After these historical themes comes a gallery containing apparently empty structures. This is the series 'Druckfehler' (Printing Errors) dating from 1995. A microscopic reproduction error in a picture cut out of a newspaper mutates via an enlarged copy into a finished painting, ending up as a grid with blemishes the size of plates. Once more, didactically presented pseudo-abstractions turn out to be historical images. They are background details from photographs of the President of the United States. For a moment, I wonder whether Polke is contemplating how important this white spot flying through the air behind Bill Clinton's hammock might be in 200 years' time. It is followed promptly by two popular illusions from the post-war German fictional arsenal: Die Schuhe des Yeti (The Yeti's Shoes, 1994) - the yeti is a creature that regularly comes in from the cold in the tabloid press - and UFO (1988), which plays in a similar way with the theme of blurred amateur photographs of alien beings. The 'UFO' turns out to be an eagle owl - a German woodland bird. The animal as a metaphor for alien beings is also a recurring element in the continuing science fiction series 'Perry Rhodan'. Polke has been reading Rhodan for years - he picks up trivial ideas, spins them out and transforms them into planets in the Polke cosmos.
Despite, or precisely because of, this colonisation strategy there are often crude breaks in the work. Alongside two impudently large non-representational rubbish-pictures - a delicate balancing act between a delicious interplay of colour and something puked up on the floor - hangs a fourth picture, reproducing a photograph of a camp with barbed wire painted above it. Shadowy figures of children can be made out, bringing to mind images of a concentration camp. But the picture Camp (1994) is ambiguous; it could also be a refugee camp. When he was four years old, Polke escaped with his family from Silesia to Thuringia, and possibly saw camps of this kind. The hugely enlarged Thuringian motorway sign that is the subject of Aufschwung Ost (Upswing East, 1992) possibly has autobiographical connotations as well.
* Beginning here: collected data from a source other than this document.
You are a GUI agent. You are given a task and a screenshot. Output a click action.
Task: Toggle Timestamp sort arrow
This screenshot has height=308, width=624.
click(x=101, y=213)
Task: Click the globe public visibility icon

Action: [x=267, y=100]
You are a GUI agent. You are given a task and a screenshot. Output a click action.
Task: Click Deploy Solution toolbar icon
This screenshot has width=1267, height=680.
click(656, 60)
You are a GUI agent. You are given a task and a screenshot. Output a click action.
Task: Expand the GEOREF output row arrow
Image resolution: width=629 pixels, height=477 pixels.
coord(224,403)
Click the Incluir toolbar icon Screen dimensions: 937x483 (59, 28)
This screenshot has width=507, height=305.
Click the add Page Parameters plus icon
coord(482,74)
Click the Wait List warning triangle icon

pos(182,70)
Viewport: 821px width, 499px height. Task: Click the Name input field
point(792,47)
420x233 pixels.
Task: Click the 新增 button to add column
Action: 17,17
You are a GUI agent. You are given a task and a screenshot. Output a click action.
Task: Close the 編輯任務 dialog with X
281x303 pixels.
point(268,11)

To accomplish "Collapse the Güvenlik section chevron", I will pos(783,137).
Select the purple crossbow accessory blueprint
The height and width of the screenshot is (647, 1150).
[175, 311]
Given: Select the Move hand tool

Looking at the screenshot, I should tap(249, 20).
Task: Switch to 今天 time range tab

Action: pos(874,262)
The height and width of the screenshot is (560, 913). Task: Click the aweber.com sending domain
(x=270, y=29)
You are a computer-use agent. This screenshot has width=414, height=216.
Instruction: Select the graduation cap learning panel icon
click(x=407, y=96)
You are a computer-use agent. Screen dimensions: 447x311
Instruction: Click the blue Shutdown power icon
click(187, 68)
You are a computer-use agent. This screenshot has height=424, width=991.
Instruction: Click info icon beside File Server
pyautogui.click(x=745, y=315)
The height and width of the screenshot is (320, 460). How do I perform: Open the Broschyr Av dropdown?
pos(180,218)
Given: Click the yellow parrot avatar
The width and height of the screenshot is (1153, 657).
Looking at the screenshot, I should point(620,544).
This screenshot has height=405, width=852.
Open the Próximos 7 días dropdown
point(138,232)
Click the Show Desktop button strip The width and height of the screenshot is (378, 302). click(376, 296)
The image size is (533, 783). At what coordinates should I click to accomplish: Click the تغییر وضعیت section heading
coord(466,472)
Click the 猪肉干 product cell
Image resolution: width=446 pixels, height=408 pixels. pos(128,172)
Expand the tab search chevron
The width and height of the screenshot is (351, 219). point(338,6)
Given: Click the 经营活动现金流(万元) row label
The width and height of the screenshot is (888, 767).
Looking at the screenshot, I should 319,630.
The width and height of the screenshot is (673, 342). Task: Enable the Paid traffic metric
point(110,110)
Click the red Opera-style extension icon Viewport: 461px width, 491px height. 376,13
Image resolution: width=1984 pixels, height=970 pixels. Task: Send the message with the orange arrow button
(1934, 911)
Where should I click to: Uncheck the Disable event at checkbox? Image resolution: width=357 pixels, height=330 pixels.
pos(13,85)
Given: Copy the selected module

Polke's private history is thus always placed in a political context, and he regularly looks for political elements in private matters. A sweetly morbid picture of an interior shows an urn standing on a bookshelf. The urn contains the remains of a GDR leader who died in exile in Chile. His wife, Margot Honnecker, kept it there in the hope that someday she might be able to inter her husband in Berlin. Perhaps to avoid being categorised as an historical chronicler, Polke runs through a rapid sequence of painting motifs at the end of the exhibition. The spectrum runs from playful images seemingly created in boredom, elements of a familiar pictorial vocabulary repeated and placed in new contexts, to tremendous monotony and emotional outbursts ending in coarse scribblings. This broad spread suggests great potential for the two further retrospectives announced this year. On leaving the museum, I can think of nothing that I really feel like criticising. Ultimately every objection is answered by the complexity and contradiction in Polke's work - it fascinates me that he remains so seductive despite his relative impregnability.